L’accumulo graduale di delezioni singole del mtDNA è certamente una concausa dell’invecchiamento fisiologico. Parafrasando la Dottoressa Anita Harding “È l’invecchiare la più comune di tutte le malattie mitocondriali”?
Nel corso dei millenni, il mtDNA si è impigrito ed è diventato lo schiavo del DNA nucleare, che controlla la maggior parte delle funzioni mitocondriali. Ne consegue che difetti di questo “dialogo” tra i due genomi causano malattie mitocondriali, spesso caratterizzate da alterazioni qualitative o quantitative del mtDNA. Un esempio piuttosto clamoroso della varietà clinica di questi difetti d’interazione genomica è offerto dalle mutazioni nel gene che codifica l’unica DNA polimerasi mitocondriale, nota come polimerasi gamma.
La terapia delle malattie mitocondriali è tristemente inadeguata, anche se si fa gran uso di antiossidanti, come argutamente illustra la vignetta del New Yorker. Vorrei descrivere solamente un approccio preventivo per le malattie dovute a mutazioni del mtDNA. Una portatrice asintomatica di una grave mutazione (diciamo per esempio la mutazione MELAS) potrebbe avere un suo oocita fertilizzato in vitro, dopodiché il pronucleo potrebbe essere rimosso il più “pulitamente” possibile e trasferito nell’oocita enucleato di una donatrice sana. Il prodotto del concepimento avrebbe il DNA nucleare dei genitori biologici e il DNA mitocondriale di una madre surrogata. La tecnologia per questo tipo di intervento è disponibile ma naturalmente ci sono problemi etici, anche se un po' esagerati dalla stampa scandalistica.

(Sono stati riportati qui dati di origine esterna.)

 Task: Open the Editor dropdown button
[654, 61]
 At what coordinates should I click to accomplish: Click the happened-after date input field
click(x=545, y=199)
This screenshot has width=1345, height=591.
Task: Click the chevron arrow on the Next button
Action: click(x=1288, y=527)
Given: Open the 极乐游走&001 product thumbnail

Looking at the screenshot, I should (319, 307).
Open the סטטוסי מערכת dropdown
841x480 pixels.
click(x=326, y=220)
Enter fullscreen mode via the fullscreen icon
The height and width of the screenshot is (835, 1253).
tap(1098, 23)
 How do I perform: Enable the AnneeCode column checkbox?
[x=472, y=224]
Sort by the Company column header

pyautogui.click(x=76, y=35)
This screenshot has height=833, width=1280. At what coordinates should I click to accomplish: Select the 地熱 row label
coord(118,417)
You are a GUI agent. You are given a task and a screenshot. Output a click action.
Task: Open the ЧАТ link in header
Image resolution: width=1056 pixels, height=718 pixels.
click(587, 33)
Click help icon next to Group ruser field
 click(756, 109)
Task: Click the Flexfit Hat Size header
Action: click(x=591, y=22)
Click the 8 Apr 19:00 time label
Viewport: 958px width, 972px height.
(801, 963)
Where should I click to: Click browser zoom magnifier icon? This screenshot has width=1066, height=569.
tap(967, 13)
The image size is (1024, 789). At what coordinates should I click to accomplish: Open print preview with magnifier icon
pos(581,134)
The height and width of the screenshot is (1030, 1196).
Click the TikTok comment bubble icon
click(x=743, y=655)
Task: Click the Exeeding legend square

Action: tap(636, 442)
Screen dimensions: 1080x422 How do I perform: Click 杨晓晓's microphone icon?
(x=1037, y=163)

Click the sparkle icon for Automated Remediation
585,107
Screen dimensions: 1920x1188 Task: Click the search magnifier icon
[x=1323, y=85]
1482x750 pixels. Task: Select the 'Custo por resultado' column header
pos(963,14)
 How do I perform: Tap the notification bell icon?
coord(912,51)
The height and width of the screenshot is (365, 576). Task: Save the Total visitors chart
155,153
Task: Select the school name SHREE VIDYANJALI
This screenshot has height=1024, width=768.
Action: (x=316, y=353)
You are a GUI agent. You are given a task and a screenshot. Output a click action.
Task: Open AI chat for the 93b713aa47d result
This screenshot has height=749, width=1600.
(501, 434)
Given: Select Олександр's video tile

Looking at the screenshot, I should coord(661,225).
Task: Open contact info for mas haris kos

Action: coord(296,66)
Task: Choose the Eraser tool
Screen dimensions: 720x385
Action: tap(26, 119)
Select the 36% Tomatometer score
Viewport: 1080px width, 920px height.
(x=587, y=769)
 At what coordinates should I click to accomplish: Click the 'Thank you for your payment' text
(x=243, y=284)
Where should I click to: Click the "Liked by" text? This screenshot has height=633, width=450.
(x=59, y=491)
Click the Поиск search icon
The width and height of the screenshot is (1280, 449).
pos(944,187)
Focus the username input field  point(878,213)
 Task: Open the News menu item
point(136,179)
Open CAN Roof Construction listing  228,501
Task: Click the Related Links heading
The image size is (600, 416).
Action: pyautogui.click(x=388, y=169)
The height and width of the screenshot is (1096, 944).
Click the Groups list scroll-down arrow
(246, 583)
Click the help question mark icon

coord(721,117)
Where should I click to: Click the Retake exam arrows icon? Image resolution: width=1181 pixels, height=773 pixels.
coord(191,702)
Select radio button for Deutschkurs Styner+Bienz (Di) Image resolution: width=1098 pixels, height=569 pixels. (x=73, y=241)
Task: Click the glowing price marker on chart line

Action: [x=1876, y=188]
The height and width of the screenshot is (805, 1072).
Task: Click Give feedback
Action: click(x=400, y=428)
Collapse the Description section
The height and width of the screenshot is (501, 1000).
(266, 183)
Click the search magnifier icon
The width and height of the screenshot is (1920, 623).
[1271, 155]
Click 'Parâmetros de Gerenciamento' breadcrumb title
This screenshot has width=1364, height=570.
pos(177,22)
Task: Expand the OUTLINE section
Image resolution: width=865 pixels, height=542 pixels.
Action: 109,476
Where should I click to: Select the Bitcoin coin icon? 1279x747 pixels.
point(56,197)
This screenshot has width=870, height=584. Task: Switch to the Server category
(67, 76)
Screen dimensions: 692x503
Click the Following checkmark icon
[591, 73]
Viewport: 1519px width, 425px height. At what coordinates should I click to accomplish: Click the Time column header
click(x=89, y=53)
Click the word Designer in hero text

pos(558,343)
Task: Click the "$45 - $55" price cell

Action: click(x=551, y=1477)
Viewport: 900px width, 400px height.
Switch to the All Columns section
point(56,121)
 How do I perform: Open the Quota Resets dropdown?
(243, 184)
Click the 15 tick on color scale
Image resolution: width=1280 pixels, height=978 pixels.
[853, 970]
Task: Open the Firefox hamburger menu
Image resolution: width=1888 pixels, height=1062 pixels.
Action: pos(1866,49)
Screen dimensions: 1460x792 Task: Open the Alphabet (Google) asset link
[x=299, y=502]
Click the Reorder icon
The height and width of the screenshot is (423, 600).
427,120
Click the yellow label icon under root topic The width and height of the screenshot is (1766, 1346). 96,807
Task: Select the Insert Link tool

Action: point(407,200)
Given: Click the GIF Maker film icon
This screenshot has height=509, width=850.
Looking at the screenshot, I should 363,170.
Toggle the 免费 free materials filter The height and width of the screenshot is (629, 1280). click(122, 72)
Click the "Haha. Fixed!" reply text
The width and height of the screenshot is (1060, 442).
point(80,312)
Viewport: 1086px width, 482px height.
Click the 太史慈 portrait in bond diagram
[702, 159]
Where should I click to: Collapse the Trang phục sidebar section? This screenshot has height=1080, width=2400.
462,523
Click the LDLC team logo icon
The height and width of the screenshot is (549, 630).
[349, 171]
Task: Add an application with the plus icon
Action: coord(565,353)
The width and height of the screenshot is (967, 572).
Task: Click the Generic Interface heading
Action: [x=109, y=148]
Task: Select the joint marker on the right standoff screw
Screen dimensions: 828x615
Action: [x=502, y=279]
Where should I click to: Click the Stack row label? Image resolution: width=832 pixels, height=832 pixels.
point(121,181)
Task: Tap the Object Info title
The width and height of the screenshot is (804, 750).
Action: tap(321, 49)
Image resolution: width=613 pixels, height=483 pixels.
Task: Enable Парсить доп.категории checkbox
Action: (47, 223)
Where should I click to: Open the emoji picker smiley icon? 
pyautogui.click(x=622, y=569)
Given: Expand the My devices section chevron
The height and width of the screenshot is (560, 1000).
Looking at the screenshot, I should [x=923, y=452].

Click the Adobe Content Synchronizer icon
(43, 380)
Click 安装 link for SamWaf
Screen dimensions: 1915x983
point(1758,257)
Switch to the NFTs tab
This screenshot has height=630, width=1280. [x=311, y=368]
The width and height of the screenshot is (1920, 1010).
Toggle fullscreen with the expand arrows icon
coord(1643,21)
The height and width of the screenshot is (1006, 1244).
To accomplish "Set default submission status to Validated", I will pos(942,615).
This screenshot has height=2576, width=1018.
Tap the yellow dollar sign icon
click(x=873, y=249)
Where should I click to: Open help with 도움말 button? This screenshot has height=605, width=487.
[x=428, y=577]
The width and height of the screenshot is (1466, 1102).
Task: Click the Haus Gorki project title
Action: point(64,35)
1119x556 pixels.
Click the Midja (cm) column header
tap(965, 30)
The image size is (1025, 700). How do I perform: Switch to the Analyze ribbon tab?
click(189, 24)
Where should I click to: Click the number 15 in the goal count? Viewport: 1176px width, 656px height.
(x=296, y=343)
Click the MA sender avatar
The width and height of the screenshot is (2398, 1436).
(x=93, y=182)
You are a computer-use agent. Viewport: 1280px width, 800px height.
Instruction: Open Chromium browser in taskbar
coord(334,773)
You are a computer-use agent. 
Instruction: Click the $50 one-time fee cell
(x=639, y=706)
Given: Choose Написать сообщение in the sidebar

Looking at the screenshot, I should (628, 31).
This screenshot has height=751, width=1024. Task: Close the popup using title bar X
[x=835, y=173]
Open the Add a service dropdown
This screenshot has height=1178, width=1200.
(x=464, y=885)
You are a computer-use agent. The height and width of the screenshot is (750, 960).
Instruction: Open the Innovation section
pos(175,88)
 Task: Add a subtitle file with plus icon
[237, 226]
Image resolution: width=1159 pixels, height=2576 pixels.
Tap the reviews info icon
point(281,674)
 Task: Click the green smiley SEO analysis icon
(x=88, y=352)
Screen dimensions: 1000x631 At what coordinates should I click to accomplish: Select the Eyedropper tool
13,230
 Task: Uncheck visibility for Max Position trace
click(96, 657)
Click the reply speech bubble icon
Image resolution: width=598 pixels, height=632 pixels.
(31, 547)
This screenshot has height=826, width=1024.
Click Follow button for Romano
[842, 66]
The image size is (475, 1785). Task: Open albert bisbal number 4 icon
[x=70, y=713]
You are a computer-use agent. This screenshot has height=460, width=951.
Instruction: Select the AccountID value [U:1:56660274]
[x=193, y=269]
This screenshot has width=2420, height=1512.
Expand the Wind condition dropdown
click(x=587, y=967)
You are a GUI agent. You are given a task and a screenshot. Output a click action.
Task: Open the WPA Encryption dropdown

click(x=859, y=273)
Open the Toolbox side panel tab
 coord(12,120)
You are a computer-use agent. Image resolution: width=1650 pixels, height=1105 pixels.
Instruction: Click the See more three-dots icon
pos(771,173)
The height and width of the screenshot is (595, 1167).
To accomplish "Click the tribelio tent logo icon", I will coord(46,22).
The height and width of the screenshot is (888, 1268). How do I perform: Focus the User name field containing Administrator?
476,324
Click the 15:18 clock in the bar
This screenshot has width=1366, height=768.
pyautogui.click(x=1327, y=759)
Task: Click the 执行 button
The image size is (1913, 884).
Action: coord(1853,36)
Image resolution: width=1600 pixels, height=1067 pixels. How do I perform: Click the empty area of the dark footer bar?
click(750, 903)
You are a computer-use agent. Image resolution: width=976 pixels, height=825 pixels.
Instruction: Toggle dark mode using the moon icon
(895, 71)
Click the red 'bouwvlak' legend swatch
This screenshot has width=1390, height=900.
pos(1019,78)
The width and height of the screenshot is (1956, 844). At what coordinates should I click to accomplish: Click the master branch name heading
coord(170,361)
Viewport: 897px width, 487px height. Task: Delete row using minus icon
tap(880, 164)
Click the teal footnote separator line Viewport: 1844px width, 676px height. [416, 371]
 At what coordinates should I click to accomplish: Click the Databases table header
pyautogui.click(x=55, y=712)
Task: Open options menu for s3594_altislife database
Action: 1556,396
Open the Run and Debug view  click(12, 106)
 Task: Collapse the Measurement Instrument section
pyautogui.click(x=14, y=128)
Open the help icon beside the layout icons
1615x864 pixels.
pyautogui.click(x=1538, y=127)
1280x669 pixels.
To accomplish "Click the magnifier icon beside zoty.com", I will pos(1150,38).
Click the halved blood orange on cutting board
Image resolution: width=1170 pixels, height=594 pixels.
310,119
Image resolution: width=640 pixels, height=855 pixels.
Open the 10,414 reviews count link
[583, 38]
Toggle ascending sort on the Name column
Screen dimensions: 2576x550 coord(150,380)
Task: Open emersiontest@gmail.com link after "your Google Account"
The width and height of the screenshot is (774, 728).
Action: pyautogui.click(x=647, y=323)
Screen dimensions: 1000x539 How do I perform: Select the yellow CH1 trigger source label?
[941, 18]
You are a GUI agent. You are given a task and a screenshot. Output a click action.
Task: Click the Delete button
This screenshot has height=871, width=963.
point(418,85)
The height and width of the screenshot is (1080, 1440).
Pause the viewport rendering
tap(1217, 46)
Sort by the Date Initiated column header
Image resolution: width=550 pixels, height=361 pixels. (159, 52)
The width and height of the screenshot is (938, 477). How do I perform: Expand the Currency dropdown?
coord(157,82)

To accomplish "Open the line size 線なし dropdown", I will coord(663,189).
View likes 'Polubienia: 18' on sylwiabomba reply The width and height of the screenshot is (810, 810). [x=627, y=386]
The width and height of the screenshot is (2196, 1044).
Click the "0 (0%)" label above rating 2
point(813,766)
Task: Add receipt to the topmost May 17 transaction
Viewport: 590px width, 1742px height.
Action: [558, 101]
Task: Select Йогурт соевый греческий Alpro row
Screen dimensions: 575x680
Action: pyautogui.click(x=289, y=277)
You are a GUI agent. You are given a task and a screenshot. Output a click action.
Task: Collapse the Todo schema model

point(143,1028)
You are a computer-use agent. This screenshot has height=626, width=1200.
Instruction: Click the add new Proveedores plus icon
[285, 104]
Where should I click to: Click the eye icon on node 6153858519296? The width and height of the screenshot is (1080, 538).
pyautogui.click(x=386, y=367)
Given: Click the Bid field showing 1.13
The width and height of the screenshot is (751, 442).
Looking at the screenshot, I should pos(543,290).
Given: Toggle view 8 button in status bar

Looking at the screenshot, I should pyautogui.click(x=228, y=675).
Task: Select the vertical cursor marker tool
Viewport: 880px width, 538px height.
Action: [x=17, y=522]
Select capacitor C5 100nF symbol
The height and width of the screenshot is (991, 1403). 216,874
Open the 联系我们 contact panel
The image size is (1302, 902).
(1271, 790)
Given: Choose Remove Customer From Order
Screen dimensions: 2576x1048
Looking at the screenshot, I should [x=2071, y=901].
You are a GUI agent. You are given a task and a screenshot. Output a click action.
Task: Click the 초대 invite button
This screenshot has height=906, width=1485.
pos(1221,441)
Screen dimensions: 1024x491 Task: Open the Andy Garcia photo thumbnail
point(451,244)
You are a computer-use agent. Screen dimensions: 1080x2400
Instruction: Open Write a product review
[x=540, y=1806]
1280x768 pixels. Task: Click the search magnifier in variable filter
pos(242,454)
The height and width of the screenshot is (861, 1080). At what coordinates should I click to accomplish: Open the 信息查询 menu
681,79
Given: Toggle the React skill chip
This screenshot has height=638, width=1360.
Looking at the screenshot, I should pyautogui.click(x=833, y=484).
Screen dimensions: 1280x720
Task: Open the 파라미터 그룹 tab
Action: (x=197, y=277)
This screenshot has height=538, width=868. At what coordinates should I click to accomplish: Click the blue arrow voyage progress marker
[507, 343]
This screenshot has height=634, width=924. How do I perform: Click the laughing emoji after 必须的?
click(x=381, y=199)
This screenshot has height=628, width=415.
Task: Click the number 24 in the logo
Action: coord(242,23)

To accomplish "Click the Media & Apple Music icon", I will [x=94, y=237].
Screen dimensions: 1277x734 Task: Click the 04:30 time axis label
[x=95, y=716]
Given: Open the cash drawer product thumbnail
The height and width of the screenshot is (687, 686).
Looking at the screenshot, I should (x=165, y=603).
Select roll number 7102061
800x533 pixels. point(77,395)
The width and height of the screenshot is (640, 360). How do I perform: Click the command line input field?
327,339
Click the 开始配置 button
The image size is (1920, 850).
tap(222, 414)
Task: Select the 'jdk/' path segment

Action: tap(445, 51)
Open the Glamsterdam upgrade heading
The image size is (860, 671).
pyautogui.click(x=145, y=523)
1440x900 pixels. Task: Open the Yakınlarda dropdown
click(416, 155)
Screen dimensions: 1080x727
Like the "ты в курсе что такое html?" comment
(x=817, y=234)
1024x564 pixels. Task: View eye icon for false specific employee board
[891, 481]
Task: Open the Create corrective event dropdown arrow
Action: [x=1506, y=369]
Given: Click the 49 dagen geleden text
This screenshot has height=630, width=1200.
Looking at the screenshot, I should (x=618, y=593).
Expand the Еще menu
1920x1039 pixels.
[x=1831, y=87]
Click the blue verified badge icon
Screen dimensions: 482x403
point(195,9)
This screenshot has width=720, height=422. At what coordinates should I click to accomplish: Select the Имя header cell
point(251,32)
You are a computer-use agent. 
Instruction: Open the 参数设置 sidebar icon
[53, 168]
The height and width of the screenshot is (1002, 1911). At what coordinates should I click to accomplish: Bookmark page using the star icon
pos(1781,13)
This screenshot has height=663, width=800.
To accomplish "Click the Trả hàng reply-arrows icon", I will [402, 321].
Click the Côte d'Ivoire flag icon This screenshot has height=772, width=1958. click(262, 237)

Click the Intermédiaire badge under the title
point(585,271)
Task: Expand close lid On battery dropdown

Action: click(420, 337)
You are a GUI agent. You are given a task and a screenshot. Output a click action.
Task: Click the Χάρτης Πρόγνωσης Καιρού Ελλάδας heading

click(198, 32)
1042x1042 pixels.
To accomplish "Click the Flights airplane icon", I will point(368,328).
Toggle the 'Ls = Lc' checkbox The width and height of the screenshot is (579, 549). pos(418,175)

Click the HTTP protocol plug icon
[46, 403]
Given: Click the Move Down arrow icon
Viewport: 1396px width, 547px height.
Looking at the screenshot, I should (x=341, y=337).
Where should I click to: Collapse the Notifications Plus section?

Un’area recente di grande interesse riguarda il fatto, finora trascurato, che i mitocondri sono organelli estremamente dinamici. Memori della loro origine batterica, non solo si muovono ma si dividono per fissione e si fondono l’uno con l’altro. Come si muovono i mitocondri? Su binari intracellulari che sono i microtubuli, trainati da locomotive che sono proteine motrici, spesso GTPasi. L’importanza della motilità mitocondriale appare chiara, almeno ai neurologi, quando si consideri un motoneurone del midollo spinale che invia il suo assone ad un muscolo distale. I mitocondri di quel motoneurone hanno una lunga strada dal soma alla giunzione neuromuscolare, un percorso che è paragonabile alla distanza tra Pisa e Pechino. Il complesso sistema che controlla motilità, fusione, e fissione mitocondriale è pure soggetto ad errori genetici che causano gravi malattie, le quali - non a caso – spesso coinvolgono il sistema nervoso sia centrale che periferico.
Gli studi sulle malattie mitocondriali sono stati – e rimangono – il tema centrale dello H. Houston Merritt Clinical Research Center che ho avuto il piacere di dirigere per 25 anni alla Columbia University. Sono specialmente orgoglioso che, nel corso di questi anni, abbiamo avuti più di 50 validissimi collaboratori italiani, di cui due pisani, Claudia Nesti e Michelangelo Mancuso.